**Activity:**
Begin with the line that holds "Screen dimensions: 1918x920". Write out every line from there to the end of the listing below, word for word.

**Material for this exercise:**
■ ■ ■

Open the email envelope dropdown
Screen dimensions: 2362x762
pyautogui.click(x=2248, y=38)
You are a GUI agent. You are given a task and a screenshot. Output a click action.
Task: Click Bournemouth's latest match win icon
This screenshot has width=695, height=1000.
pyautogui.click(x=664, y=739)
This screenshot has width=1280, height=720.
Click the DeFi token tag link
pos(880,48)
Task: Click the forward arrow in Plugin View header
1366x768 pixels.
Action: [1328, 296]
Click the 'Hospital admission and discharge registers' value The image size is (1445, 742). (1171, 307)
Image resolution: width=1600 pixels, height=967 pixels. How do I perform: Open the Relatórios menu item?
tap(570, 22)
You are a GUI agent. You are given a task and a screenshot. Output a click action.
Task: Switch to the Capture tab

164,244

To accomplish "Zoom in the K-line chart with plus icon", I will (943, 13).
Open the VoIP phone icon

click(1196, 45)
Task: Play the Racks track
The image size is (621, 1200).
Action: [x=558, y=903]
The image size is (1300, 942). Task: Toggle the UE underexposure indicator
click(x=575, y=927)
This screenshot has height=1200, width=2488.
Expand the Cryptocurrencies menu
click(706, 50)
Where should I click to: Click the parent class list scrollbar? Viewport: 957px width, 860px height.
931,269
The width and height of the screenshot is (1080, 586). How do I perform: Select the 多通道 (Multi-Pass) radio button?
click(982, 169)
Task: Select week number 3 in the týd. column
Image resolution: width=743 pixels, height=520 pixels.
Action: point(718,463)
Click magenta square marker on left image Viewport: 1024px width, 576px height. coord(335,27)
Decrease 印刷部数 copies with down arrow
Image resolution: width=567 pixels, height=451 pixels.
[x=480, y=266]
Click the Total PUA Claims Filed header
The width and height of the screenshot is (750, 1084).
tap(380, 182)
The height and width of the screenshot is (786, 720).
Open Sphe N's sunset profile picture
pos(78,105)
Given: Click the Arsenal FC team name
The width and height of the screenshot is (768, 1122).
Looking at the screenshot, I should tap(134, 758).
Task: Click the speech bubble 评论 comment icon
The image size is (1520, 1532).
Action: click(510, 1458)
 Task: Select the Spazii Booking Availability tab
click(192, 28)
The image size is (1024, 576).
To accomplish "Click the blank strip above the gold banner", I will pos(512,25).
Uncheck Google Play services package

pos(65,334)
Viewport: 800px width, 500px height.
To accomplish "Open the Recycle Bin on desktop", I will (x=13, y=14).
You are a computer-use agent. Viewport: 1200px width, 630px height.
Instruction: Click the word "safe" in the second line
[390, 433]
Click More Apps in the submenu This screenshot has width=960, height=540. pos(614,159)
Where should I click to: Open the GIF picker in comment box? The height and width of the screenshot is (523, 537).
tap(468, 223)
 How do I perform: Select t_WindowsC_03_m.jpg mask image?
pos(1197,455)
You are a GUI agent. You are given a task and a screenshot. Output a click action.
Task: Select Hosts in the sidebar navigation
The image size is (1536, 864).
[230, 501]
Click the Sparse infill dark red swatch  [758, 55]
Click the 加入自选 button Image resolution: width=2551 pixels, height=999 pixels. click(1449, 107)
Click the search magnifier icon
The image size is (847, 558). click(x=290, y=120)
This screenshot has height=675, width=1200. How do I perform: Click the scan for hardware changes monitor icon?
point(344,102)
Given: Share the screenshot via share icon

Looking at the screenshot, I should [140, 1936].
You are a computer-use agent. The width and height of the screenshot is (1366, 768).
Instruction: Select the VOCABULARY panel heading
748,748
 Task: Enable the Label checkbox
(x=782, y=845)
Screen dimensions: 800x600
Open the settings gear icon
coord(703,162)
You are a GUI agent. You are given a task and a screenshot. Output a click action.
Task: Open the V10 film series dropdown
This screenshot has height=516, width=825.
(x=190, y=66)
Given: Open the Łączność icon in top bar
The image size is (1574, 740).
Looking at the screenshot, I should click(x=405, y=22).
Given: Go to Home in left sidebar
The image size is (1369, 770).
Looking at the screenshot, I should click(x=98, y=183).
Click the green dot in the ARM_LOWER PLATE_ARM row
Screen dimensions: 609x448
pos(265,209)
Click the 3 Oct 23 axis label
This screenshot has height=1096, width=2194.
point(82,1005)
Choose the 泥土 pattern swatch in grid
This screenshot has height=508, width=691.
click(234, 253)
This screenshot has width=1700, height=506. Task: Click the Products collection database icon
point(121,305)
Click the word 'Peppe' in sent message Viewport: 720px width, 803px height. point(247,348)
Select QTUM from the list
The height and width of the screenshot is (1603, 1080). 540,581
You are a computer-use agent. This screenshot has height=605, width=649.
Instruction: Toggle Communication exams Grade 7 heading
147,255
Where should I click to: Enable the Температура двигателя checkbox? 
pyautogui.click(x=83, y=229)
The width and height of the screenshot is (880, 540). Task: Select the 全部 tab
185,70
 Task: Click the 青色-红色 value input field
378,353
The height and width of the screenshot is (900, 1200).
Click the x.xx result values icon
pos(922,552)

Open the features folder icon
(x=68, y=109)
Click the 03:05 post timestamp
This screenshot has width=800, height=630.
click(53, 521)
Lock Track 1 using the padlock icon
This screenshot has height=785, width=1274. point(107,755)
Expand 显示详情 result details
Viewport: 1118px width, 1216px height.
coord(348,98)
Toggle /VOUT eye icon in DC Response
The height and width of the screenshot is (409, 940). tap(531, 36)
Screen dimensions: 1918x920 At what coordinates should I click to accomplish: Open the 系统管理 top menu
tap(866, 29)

■ ■ ■

**Task output:**
Screen dimensions: 1918x920 At what coordinates should I click to accomplish: Open the 系统管理 top menu
tap(866, 29)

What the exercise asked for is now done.